Design:
A poetic and thoughtful list of 250 things an architect should know, ranging from "the rate at which that carpet you specified off-gasses" to "how people pee."
In our mass produced world, designers and engineers typically build averaged products that attempt to serve the full human range of needs, however, more tailor-made solutions can often serve us better. Customized goods built to suit an individual's body are a common example of how bespoke processes can make our lives more comfortable, but we can extend those practices to things like interfaces and alerts as well. This study of children responding to alarms (one with tone only, the other with their mother's recorded voice) suggests we are wired to respond strongly to personal stimuli, rather than generic prompts.
Roadmapping the Future:
An odd project seeking to genetically engineer cats that will change color when in the presence of radiation, to warn our future descendants of the nuclear waste we are leaving behind. Many have attempted to design symbols, mythologies, and architectures that would prevent the careless wanderer of the future from radiological doom, and while these endeavors may verge on the absurd, they underscore the long, complex consequences of our scientific and technological efforts as a civilization that begin in optimism.
Big Business:
Increased government spending is a significant contributor to recent economic growth in the U.S., according The Wall Street Journal.
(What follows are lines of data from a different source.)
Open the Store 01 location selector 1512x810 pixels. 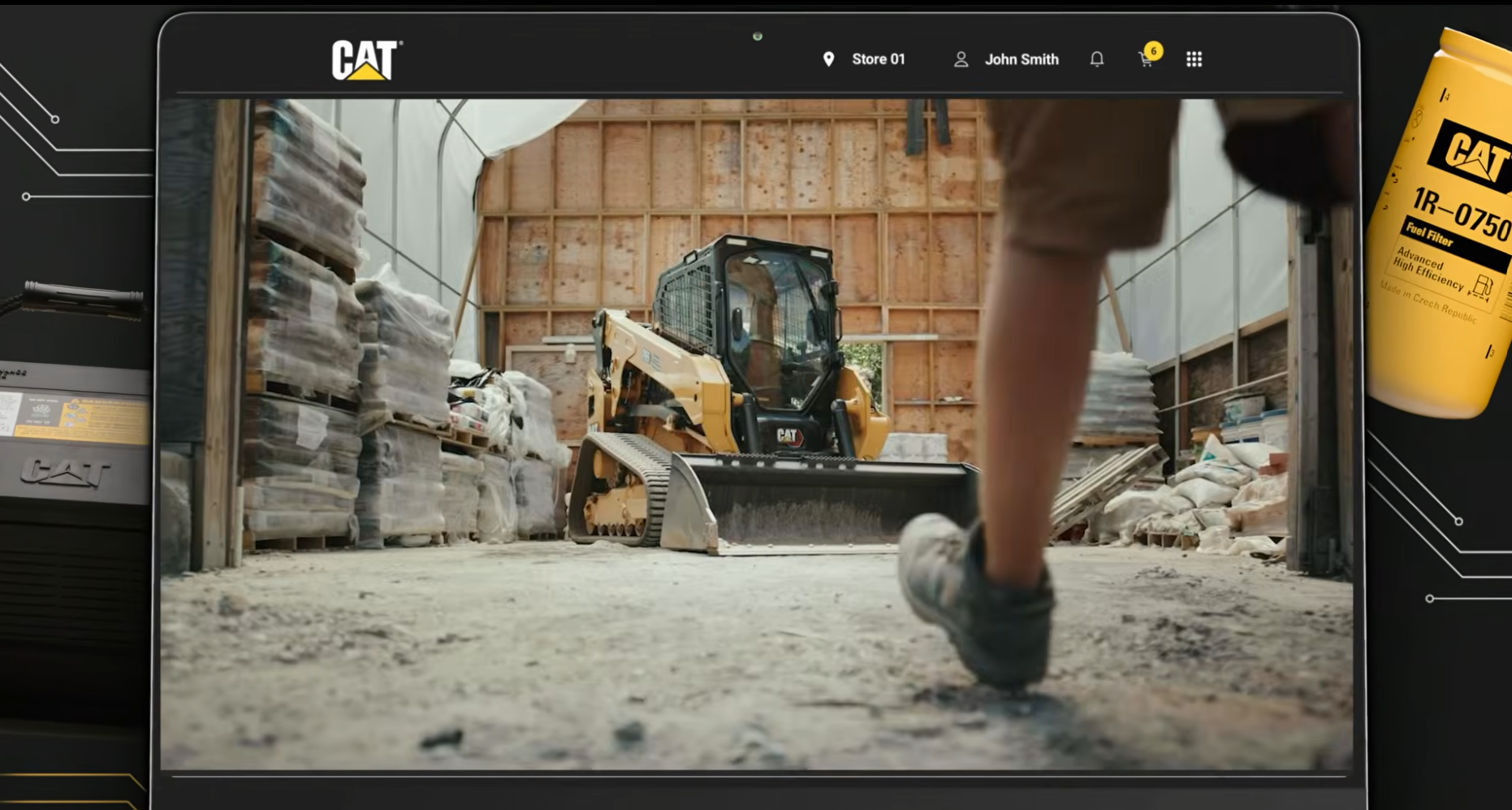tap(878, 59)
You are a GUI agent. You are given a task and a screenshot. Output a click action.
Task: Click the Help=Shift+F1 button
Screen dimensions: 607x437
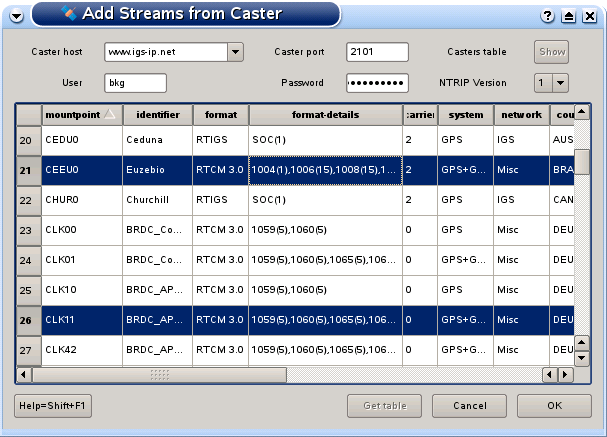tap(48, 406)
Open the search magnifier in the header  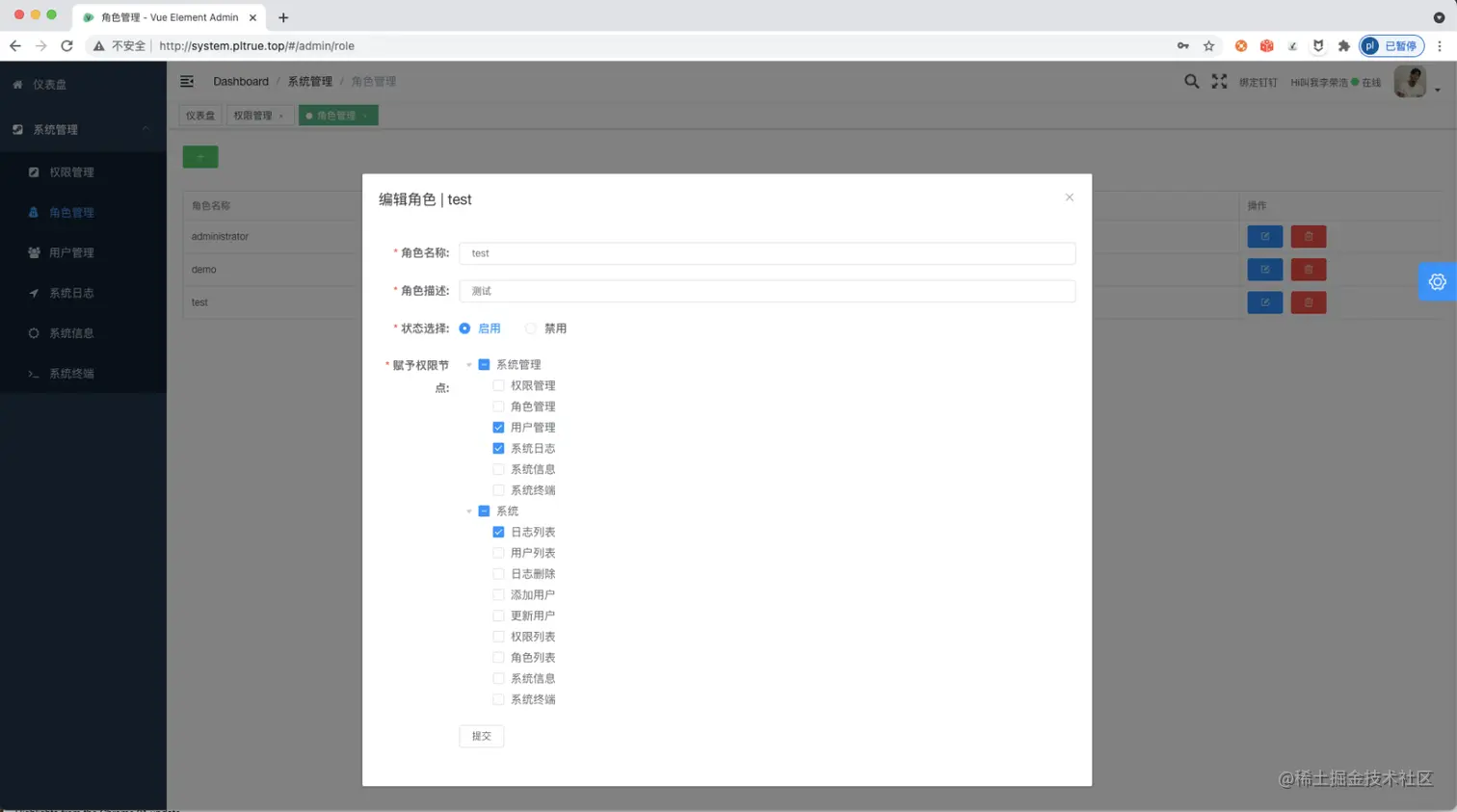1191,82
Military project spending is a big piece of that growth pie, which tends to benefit manufacturers, engineering firms, and technology providers over other sectors. Given that the U.S. has effectively been running intensive, continuous warfare operations around the globe since 2001, the flow of money to be made from the military-industrial complex is driven less by new geopolitical events, and more by presidential proclivities.
Waste:
Now that China has drastically cut the amount of low-quality recyclable materials they are accepting from abroad, other countries (primarily in Southeast Asia) are absorbing some of the demand. Despite new outlets popping up, net-exporter recycling programs from nations like the U.S. and France are struggling to make the economics work. Ultimately, anything fabricated ends up somewhere. Plastic production rates need to go down (through a combination of reduced demand and more circular systems) unless we are all willing to have the landfill begin at our own doorstep. Interestingly, Chinese entrepreneurs are buying or building material reprocessing plants in the U.S., to bring recycled material standards up to the level that China will accept, and profit in the process.
Material Culture:
A fascinating and weirdly beautiful viral social media trend in China referred to as the "flaunt your wealth challenge" amounts to a photo or video of a fallen person, surrounded by the artifacts and objects of their day-to-day life. It's a sort of living, 21st century version of ancient ancestor practices of being buried or entombed with their earthly possessions.